Jindal veto cripples riverfront plan, bill’s author says

Gov. Bobby Jindal’s veto of a bill authorizing the Ernest N. Morial Convention Center to issue bonds to finance expansion projects could cripple the grand plan for riverfront development being pushed by the tourism industry, the measure’s author said.

House Bill 516 provided the legal and financial underpinning for a series of construction projects and infrastructure improvements, including development of a riverfront “festival park,” a privately developed hotel and a “people mover” system along and around Convention Center Boulevard.

Those projects, and others, are part of The Tricentennial Plan, a five-year blueprint for growing tourism demand that was introduced by the hospitality industry earlier this year.

In a five-line explanation issued Friday, Jindal said the bill would have put pressure on the state’s borrowing power.

“The bill would allow for the first time the (convention center) authority to use nontraditional tax-free bonds that would benefit any properties being developed by commercial, private entities and the bonded debt could count against the state debt limit,” Jindal wrote. “In addition, this project could be funded through the capital outlay bill.”

Without the legislation, millions of dollars in construction and infrastructure projects are in limbo, said the bill’s author, Rep. Walt Leger, D-New Orleans.

“The biggest problem with the governor’s veto of the convention center bill is it stalls all of the redevelopment,” Leger said.

Leger also called the governor’s interpretation of the measure erroneous, insisting that the convention center alone would be responsible for its bonded indebtedness.

Jindal’s veto comes at the conclusion of a legislative session in which the governor lost a bid to plug a hole in the state budget with $100 million from the convention center reserve fund. Jindal was beaten back by tourism industry leaders and local legislators who said the money, generated from New Orleans hotel and restaurant taxes, should remain in the city.

A coalition of tourism industry leaders later said that it was “strongly opposed” to the use of the convention center’s financial reserves for any purpose other than convention center and hospitality infrastructure development.

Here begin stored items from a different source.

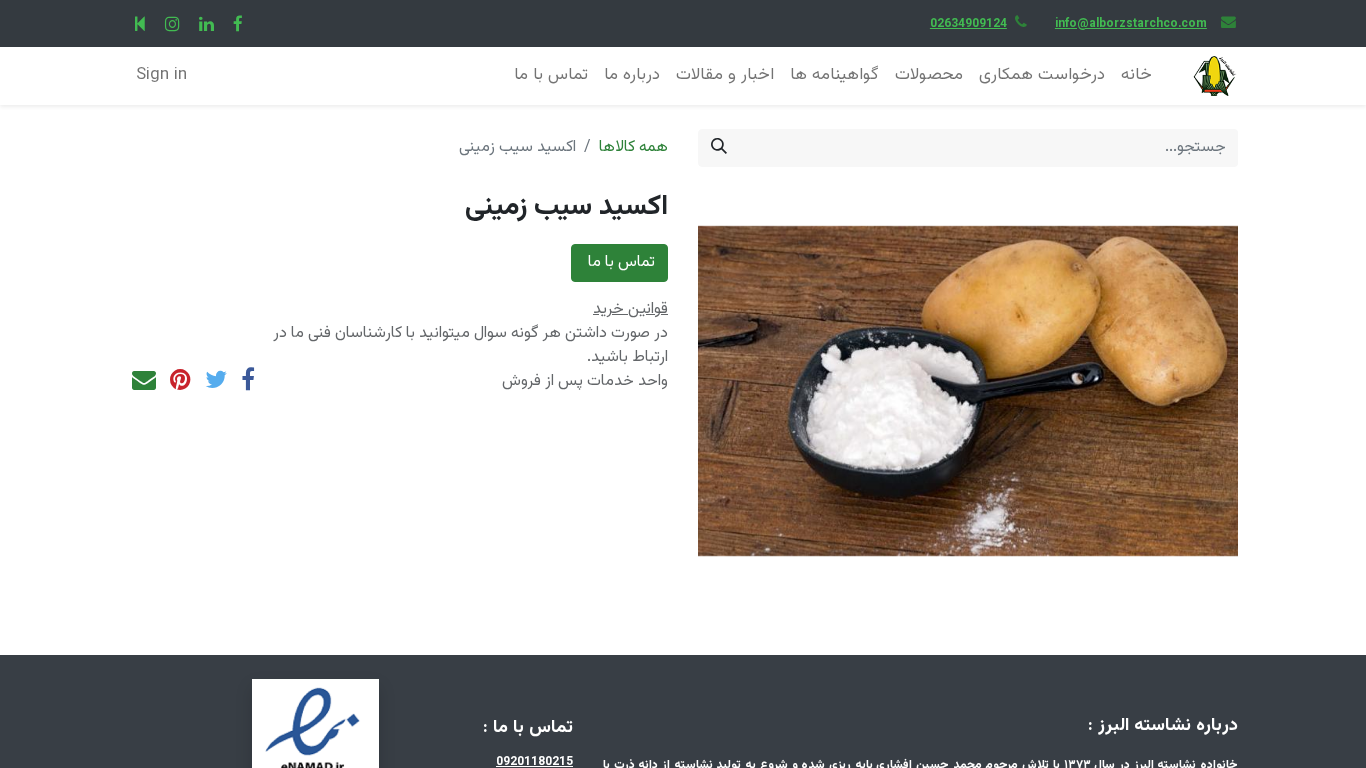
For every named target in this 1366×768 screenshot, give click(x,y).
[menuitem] (1136, 76)
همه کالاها (633, 147)
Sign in (161, 75)
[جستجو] (719, 148)
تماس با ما (619, 262)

“We consider any reallocations or taking to violate sound public and fiscal policy, and to be violative of all agreements with the hotel and restaurant industry that led to the enactment of the taxes, and very likely the law as well,” the Tricentennial Consortium said.

The consortium is meeting this week to discuss the impact of Jindal’s veto on the grand plan and on the group’s specific proposal to redevelop the World Trade Center site.

The consortium, made up of the same tourism leaders who are behind the Tricentennial Plan, has proposed demolishing the building at the foot of Canal and Poydras streets and building a signature structure, akin to the Gateway Arch in St. Louis, in its place.

The proposal is one of three plans for the building the city will consider at a public meeting next month.

In its proposal to the city, the group said that its demolition project is in “conjunction with the overall re-envisioned” plan for property surrounding the convention center.

The convention center, a member of the consortium, would bring the “resources to commit to an immediate cash injection of $25 million” to begin the demolition of the site, according to the proposal.

Convention Center chairman Melvin Rodrigue said he could not comment on the impact of the veto on the consortium’s bid Monday because tourism industry leaders had not yet met to discuss it.

Tricentennial Consortium members are planning to gather this week “to discuss the process and our next steps,” said Mark Romig, chief executive officer of the New Orleans Tourism Marketing Corporation, which like the convention center is part of the consortium.

The Tricentennial Consortium also includes leaders from the Audubon Nature Institute, the Multicultural Tourism Network, the New Orleans Convention and Visitors Bureau, the Louisiana Restaurant Association, the Greater New Orleans Hotel and Lodging Association, the Mercedes-Benz Superdome, and SMG, which manages the Dome.

A five-member selection committee, led by Deputy Mayor Cedric Grant, is scheduled to meet next month to discuss the World Trade Center proposals.

Leger said he didn’t believe the veto would affect the consortium’s bid.

“The mistake is thinking this bill is somehow essential to the WTC development; it’s not,” Leger said.

“While the two have a connection, the WTC project is totally a separate, RFP process. As far as I’m concerned, the veto doesn’t impact that.”